Ripple effect concerns dependencies, those, " ... paths along which changes and errors can propagate into other parts of the system." With the direct dependency from parent to child being the strongest dependency, ripple effect - if it exists - predicts that there will be a slight bias towards parents in the set of updated methods: more parents will be updated than child methods. This is because whereas both parent and child methods can be updated independently, there is a greater probability that a parent method will be updated because of a child's update rippling to it, than vice versa (as parents depend on child methods, not vice versa).
Certainly, if there were no bias towards parents in the updated set, then we may even have evidence that ripple effect does in fact not exist and forty years of software structuring could be chucked in the river in a black plastic bag.
Figure 2 shows 21 successive releases of the Apache Maven core jar file. The red line shows the percentage of Maven's methods that were parent methods in any given release, which is also the percentage of that release's updated methods that are predicted to be parent methods. The blue line shows the percentage of updated methods that were actually parent methods in each release.
If ripple effect exists, the blue line should be higher than the red.
Figure 2: Parent updates as a percentage of all updated methods per Maven release.
Wow.
That's not just a little bias. Parent methods form a vastly larger proportion of Maven's updated methods than we would expect if both parents and child methods shared the same probability of update.
But perhaps Maven is somehow an oddity? We need to inspect hundreds of thousands of method revisions in completely independent software projects to draw any conclusions. Fortunately ...
Figure 3 shows 19 successive releases of FitNesse.
Figure 3: Parent updates as a percentage of all updated methods per FitNesse release.
Figure 4 shows 13 successive releases of JUnit.
Figure 4: Parent updates as a percentage of all updated methods per JUnit release.
Figure 5 shows 21 successive releases of the Apache log4j core jar file.
Figure 5: Parent updates as a percentage of all updated methods per Log4J release.
Figure 6 shows 25 successive releases of the Apache Lucene core jar file.
Figure 6: Parent updates as a percentage of all updated methods per Lucene release.
Figure 7 shows 21 successive releases of the Spring core jar file.

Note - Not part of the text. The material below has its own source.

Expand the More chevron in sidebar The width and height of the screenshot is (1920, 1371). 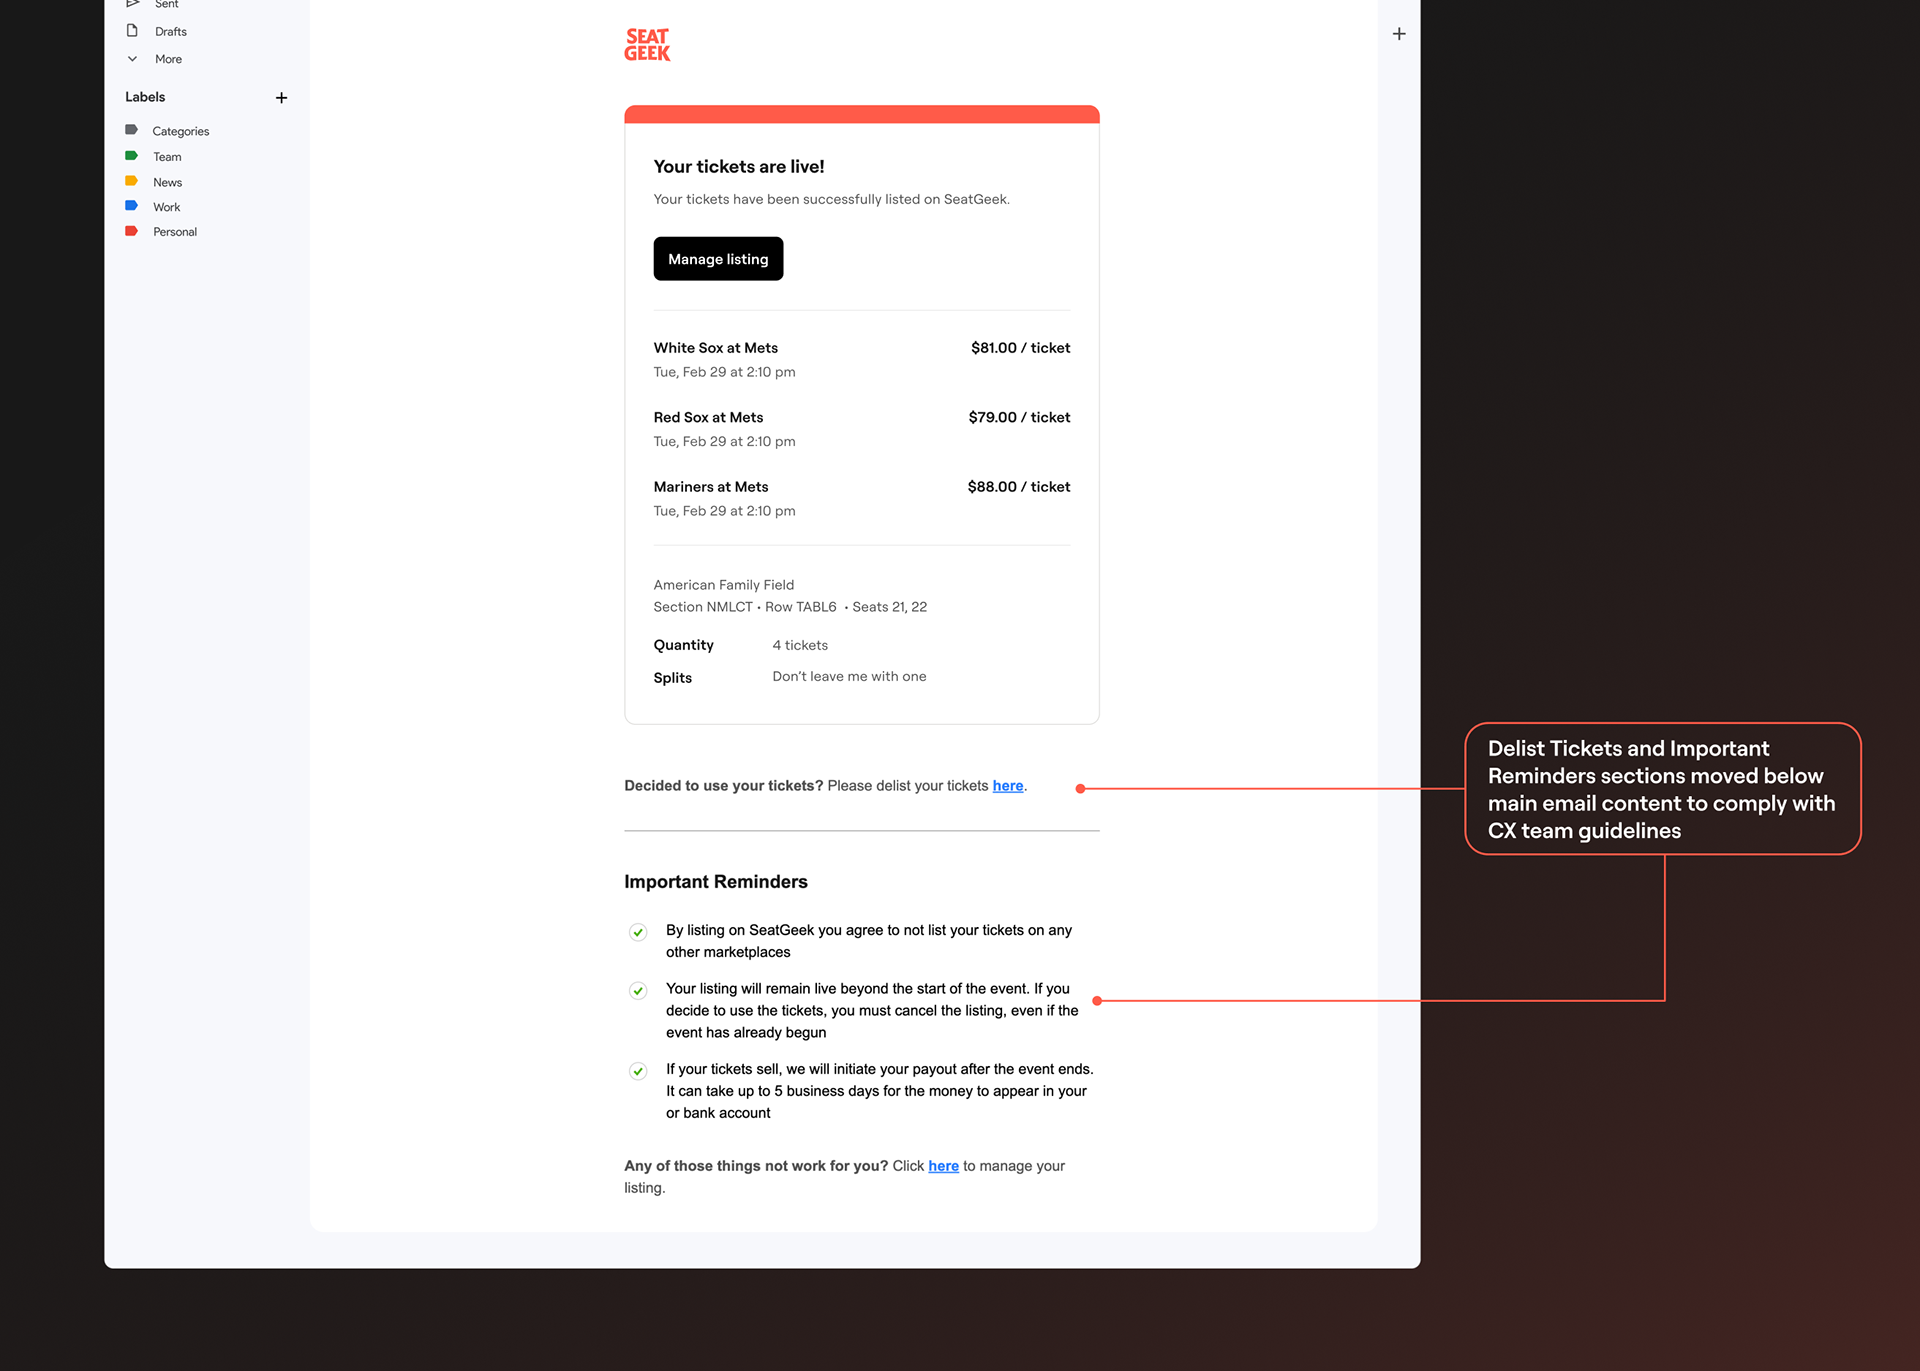[x=132, y=59]
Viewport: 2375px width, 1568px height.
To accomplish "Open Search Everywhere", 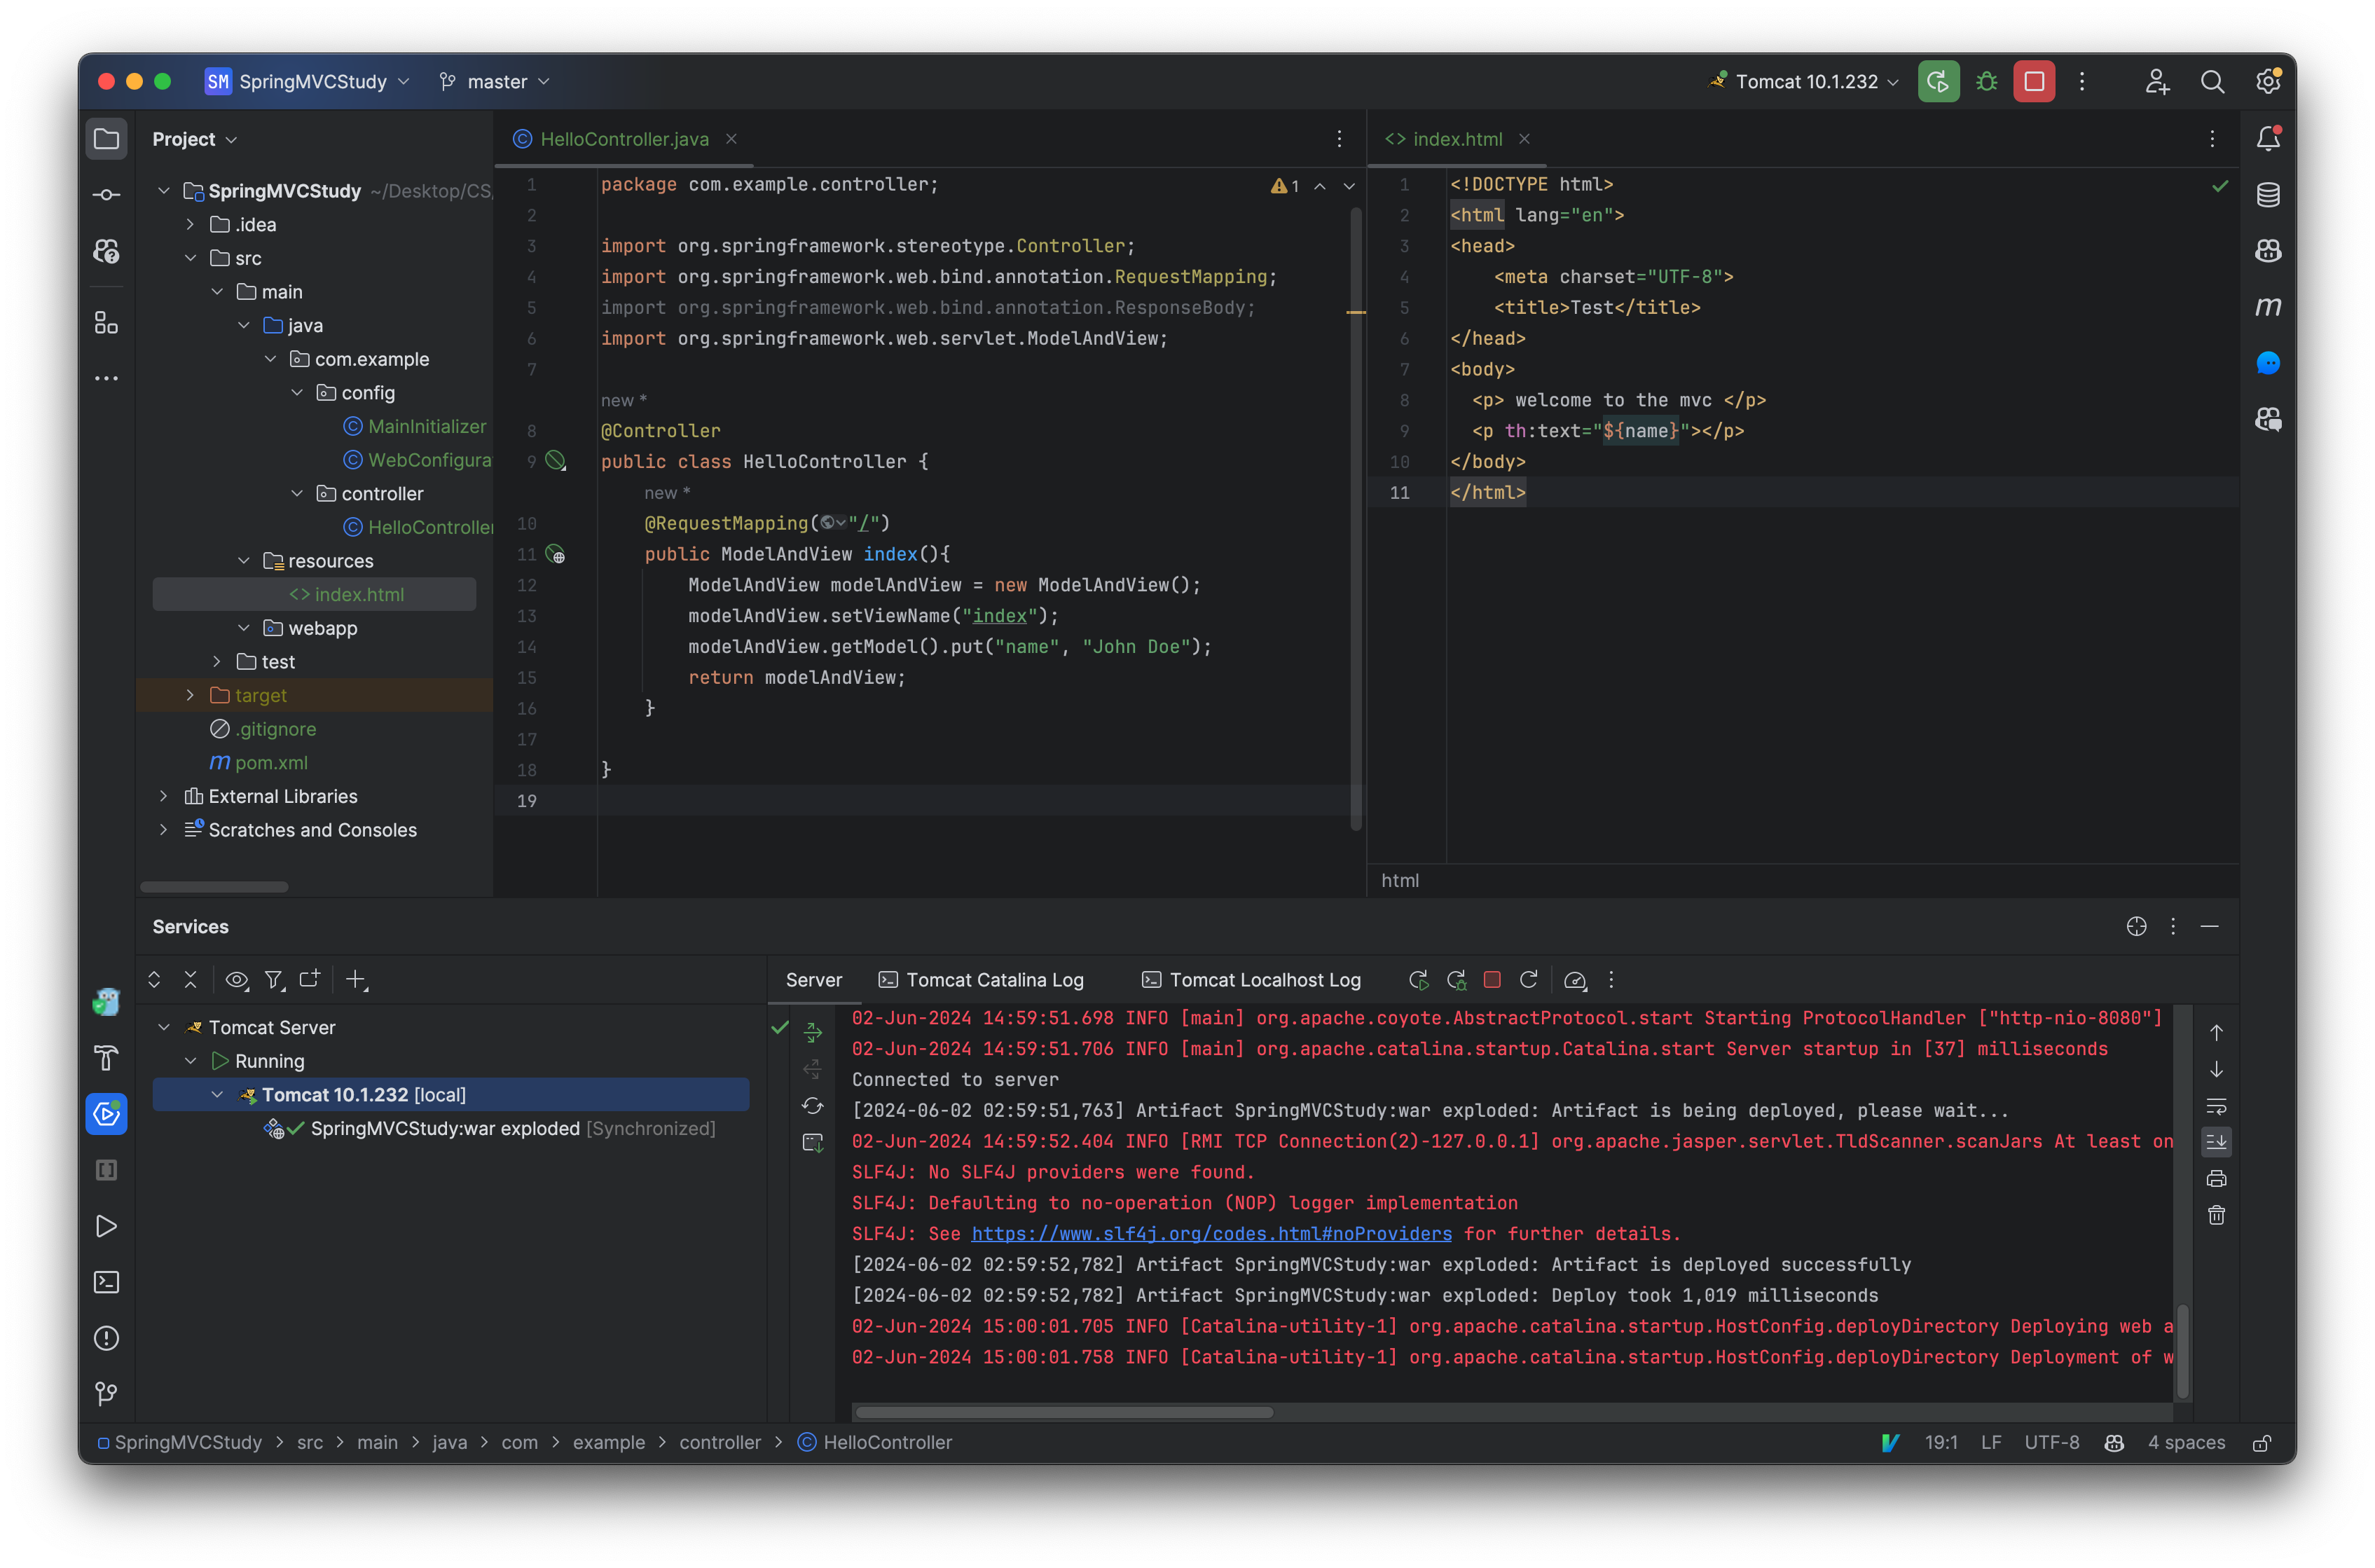I will 2213,81.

Figure 7: Parent updates as a percentage of all updated methods per Spring release.
Figure 8 shows 19 successive releases of Struts.
Figure 8: Parent updates as a percentage of all updated methods per Struts release.
No one seriously doubts the existence of ripple effects, and all of this is, really, blindingly obvious. The above, futhermore, presents not evidence but correlation (and, what's more, correlation facing a host of validity-threats). As a foundation for all syntactic software structuring everywhere ever, however, even an unrefined correlation sometimes convinces where just saying, "It's blindingly obvious," does not.
To a previous post which attempted to show the structural utility of comparing dependency distributions, the excellent Paul Hanchett made an insightful comment, pointing out that coupling - methods calling methods - " ... can introduce adverse dependencies between sections of code. It's that dependency that you're trying to avoid, not the coupling."
This post tried to find just that correlation between merely depending on a method and an increased probability of being updated because of that dependency. Hence we'll name this, "The Hanchett Correlation," unless Paul objects.